Invisible Text, a free new app available today on the Android, iOS and BlackBerry platforms, isn't just for the Anthony Weiners of the world. Which is to say, people whose conscience or sense of discretion tends to kick in shortly after hitting "send."
Invisible Text will likely also prove handy for anyone known to send late-night, perhaps-not-entirely-sober messages that he or she wishes to pull back (if the text isn't opened yet, the sender can delete it), as well as anyone who would like to send a message and be assured that its recipient can't screen grab it and share it with all her friends.
Finally, it's also a great solution for any business person, celebrity or Regular Joe who can imagine little worse than losing his phone in a bar, a taxi or to a thief and leaving his messages vulnerable to prying eyes.
Invisible Text makes it easy to discover which friends in your address book also have the app, since both parties must be using it for its features to be effective; but when they do, their mobile worlds become undoubtedly more secure.
As soon as a user puts down her phone, the app locks. And while a message's ID and status are stored on a server, the message itself is not. Conversation are automatically deleted after they end.
"It doesn't have to be about that naughty moment—it can also be for business," said Micah Jesse, a young and fabulous entertainment blogger who played host to an Aug. 14 event during which New York journalists were invited to learn about the app. "This is Snapchat taken to the next level."
(If you are over the age of 29, Snapchat is an iOS and Android app that lets users send a silly or salacious photo or video that self-destructs after viewing.)

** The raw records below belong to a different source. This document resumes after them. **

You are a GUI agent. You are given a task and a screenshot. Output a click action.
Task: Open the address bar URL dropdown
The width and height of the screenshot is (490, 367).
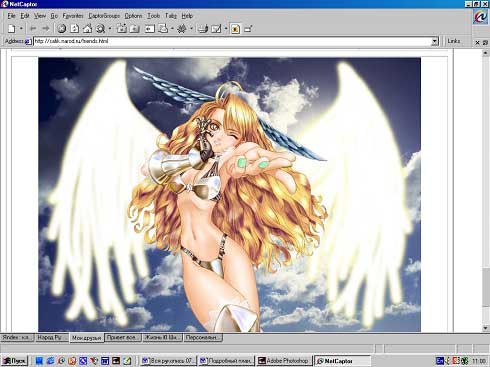435,41
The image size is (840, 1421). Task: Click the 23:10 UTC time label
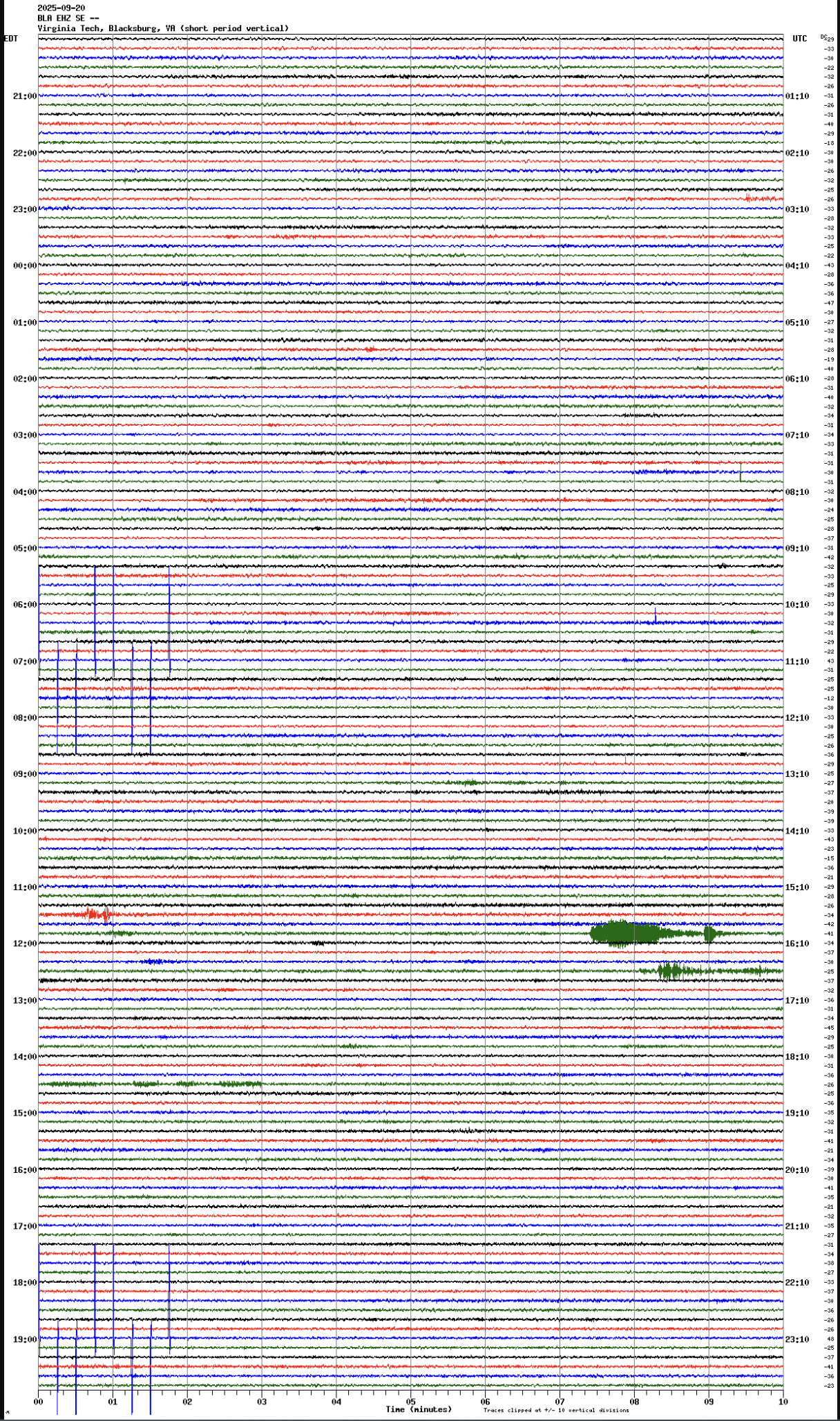(x=797, y=1339)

Invisible Text users can send videos, texts, voice messages and picture messages, and also set a timer for a message to self-destruct if it's not read after the stated amount of time.

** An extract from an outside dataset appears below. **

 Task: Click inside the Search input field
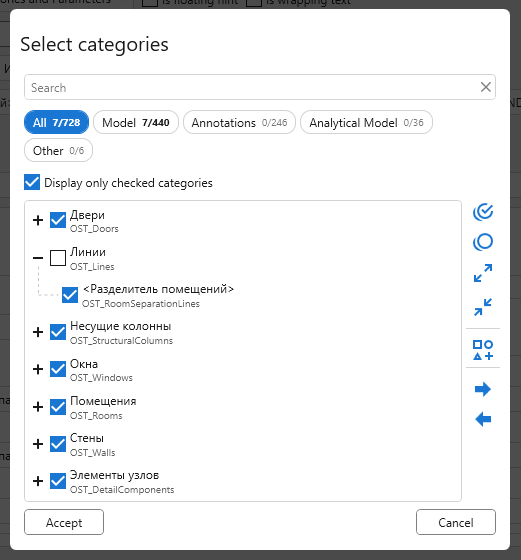coord(250,87)
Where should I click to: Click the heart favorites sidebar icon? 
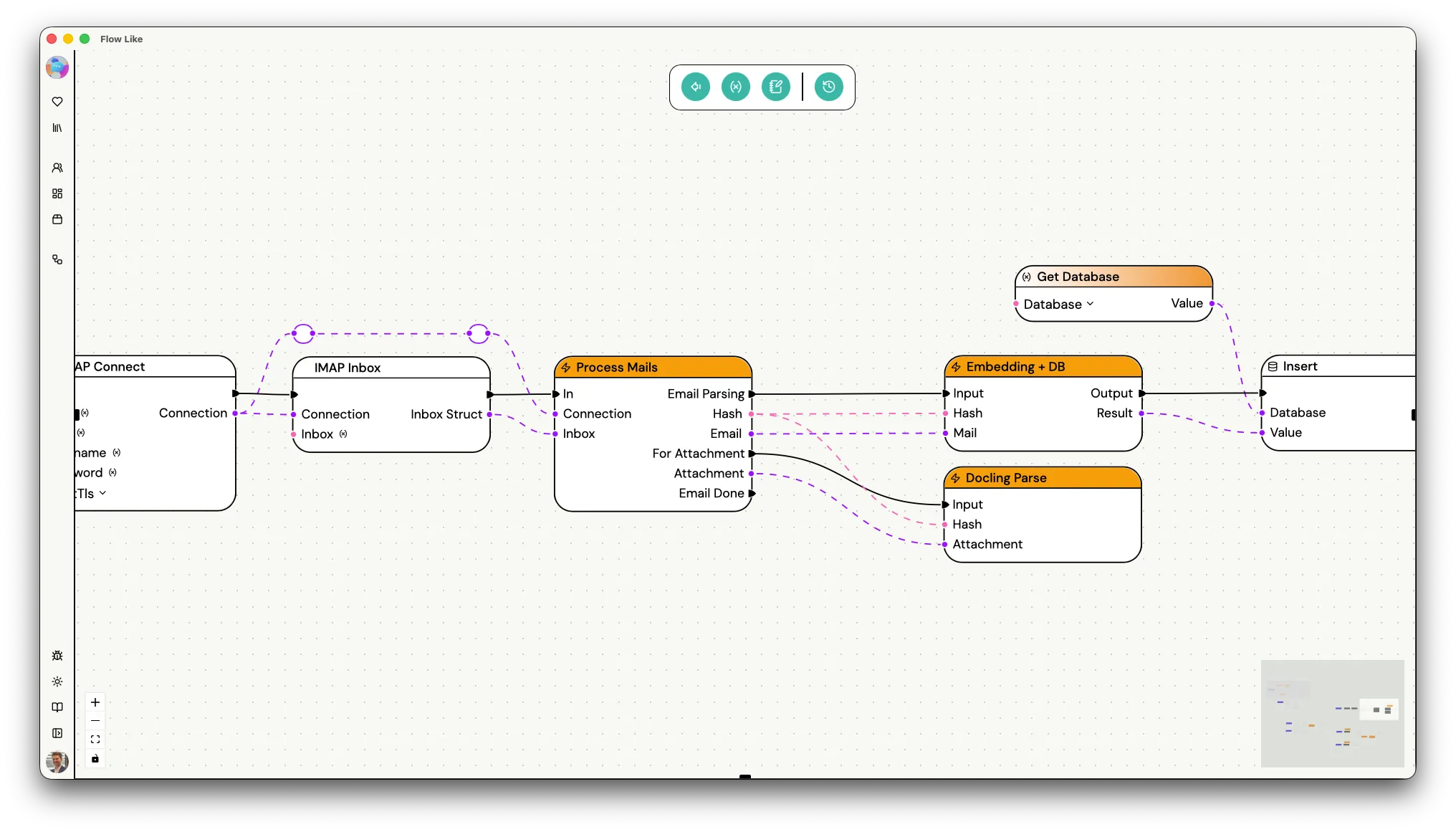click(57, 102)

Jesse good-naturedly goaded the room into disclosing what he called "oops-tastic moments"—the message bad-mouthing a boss, accidentally sent to the boss; the message intended for a lover but accidentally sent to a relative.

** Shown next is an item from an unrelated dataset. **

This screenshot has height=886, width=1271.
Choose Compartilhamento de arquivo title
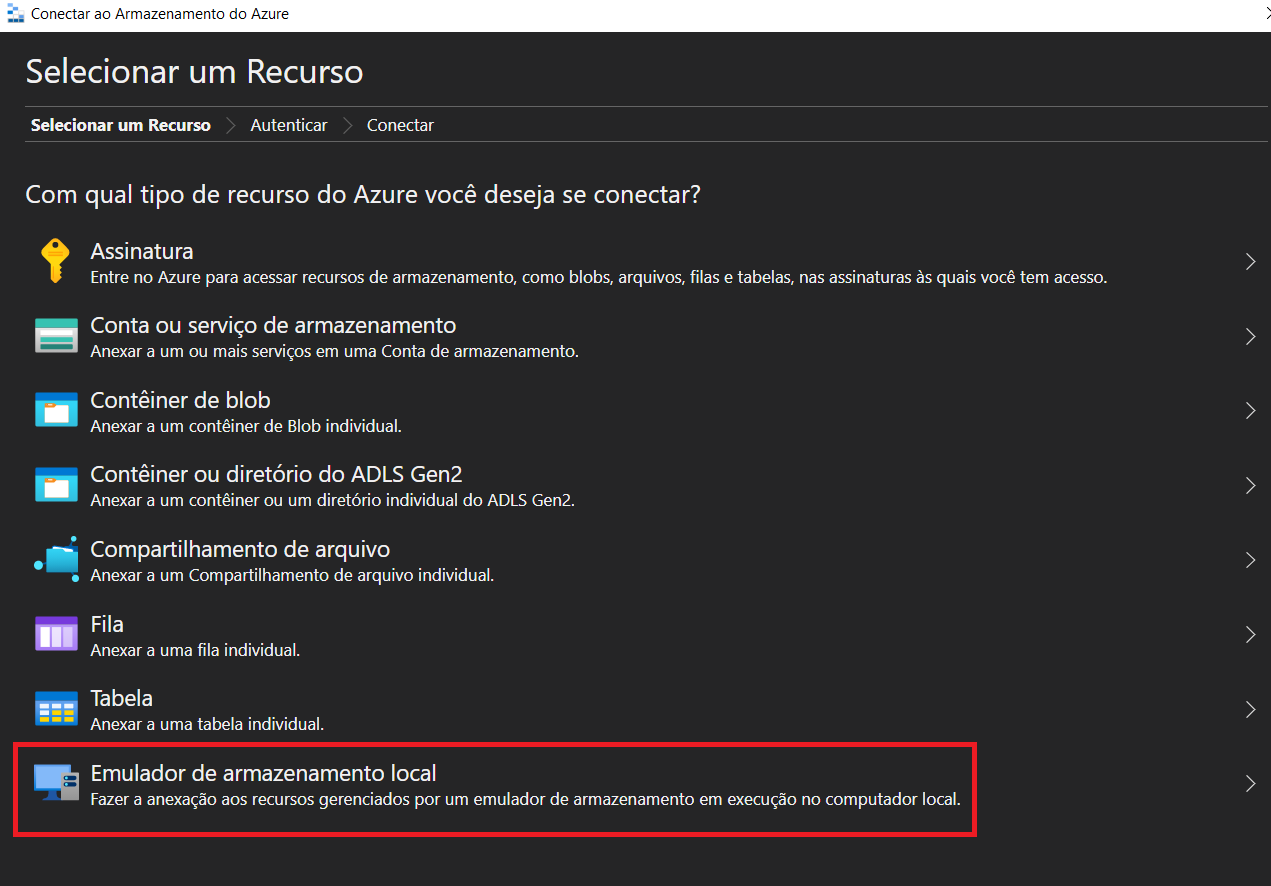coord(240,549)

"This is the power of delete," smiled Jesse. "Some things you can take back."
According to Invisible Text, it uses patent-pending technology that combines message encryption with device pairing.
"Without the correct device information, user ID and password, messages cannot be decrypted. This prevents message interception, thereby helping to preserve a person's privacy and protect against identity theft," the company said in an Aug. 19 statement.
It added, "To date, no other solution can ensure secure data transmission between two devices, including a smartphone, smart TV, computer, tablet, or radio or webcam."
Or, in the words of Jesse, "Bye-bye, Snapchat. Hello, Invisible Text!"